Task directions
Write down exactly the lines from the one with "Expand the Tables tree node" to the end of the data, first and last included, and no others.

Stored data
_____
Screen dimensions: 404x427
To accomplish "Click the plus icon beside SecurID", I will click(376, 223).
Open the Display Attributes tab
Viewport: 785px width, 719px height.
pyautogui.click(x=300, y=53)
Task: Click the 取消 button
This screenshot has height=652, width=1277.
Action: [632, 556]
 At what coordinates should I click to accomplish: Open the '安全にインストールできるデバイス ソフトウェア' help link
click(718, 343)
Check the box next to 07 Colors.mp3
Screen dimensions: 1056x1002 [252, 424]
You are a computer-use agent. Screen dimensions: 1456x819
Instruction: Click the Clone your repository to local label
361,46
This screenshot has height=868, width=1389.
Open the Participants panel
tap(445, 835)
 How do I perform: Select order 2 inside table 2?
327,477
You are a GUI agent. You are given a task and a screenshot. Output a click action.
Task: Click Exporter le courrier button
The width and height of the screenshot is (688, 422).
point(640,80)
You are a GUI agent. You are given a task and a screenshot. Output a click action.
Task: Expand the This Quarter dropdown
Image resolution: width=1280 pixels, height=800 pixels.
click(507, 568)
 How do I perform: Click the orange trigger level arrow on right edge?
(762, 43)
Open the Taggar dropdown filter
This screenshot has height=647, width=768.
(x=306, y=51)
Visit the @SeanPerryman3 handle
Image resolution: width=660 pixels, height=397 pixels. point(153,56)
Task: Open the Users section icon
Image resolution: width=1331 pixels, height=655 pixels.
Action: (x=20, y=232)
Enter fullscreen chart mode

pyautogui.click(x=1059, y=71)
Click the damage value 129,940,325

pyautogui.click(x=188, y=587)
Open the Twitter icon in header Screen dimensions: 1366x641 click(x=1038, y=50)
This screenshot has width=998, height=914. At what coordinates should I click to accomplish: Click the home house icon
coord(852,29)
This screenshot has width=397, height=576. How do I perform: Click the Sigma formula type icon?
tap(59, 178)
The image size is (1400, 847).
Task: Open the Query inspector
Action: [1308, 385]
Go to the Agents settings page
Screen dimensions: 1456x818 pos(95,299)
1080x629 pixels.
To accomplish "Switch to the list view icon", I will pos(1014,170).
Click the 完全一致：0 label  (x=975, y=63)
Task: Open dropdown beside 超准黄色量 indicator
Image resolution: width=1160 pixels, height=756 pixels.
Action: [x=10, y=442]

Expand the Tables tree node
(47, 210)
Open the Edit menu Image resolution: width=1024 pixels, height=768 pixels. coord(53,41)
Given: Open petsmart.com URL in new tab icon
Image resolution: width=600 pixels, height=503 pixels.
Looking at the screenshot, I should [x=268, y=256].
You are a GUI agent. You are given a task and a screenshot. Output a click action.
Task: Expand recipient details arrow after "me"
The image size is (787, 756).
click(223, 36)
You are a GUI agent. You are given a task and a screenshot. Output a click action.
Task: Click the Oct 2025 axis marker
_____
Output
Expand the Tables tree node
(47, 210)
Open the Edit menu Image resolution: width=1024 pixels, height=768 pixels. coord(53,41)
Given: Open petsmart.com URL in new tab icon
Image resolution: width=600 pixels, height=503 pixels.
Looking at the screenshot, I should [x=268, y=256].
You are a GUI agent. You are given a task and a screenshot. Output a click action.
Task: Expand recipient details arrow after "me"
The image size is (787, 756).
click(223, 36)
You are a GUI agent. You are given a task and a screenshot. Output a click action.
Task: Click the Oct 2025 axis marker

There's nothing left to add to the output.